Vous avez également utilisé des bibliothèques de sons électroniques qui semblent avoir étés distordus. Comment avez-vous utilisé l'ordinateur pour produire ce genre d'effets ?
Combiner les instruments Africains dans un score a été un énorme défi à relever. Je me suis arrêté à un nombre de 800 prestations et expressions musicales qui ont été méticuleusement assemblés, mis en boucle et montés par mon associé Frederik Wiedmann, avec le logiciel « Native Instruments Intakt ». Ce qui m'a ensuite permis d'ajuster le tempo et les clés de chaque séquence comme si je composais directement avec le visionnage du film. Les instruments électroniques ajoutés à l'orchestre, composé de 70 pièces, s'est achevé par ce score de 80 minutes, qui je dois l'avouer, a été la partition la plus complexe qui m'ait été donnée de composer.

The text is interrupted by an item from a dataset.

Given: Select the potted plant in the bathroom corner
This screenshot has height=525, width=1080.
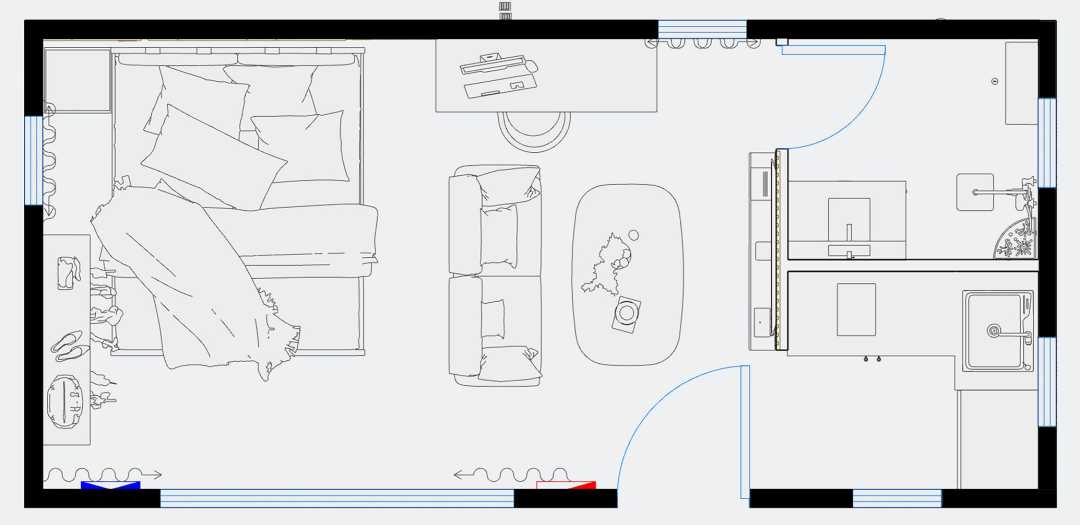Looking at the screenshot, I should point(1016,240).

Est-ce que vous avez des regrets, eu égard de votre musique, compte tenu d'un manque d'argent ou à cause des plannings serrés ?
Non, parce que Michael Katleman (NDLR : le réalisateur) m'a embauché bien avant de commencer à tourner. Ce qui m'a donné suffisamment de temps pour réfléchir sur comment j'allais approcher ma partition par rapport au film. A partir de cette planification, je me suis rendu en Afrique et j'y ai constitué une impressionnante palette de sonorités Africaines ; et c'était d'ailleurs très bien d'avoir tout ce temps devant nous, car nous l'avons utilisé au maximum. Durant la composition musicale nous avons eu tout loisir d'expérimenter, d'essayer de nouvelles choses, nous avons connus des réussites et des échecs.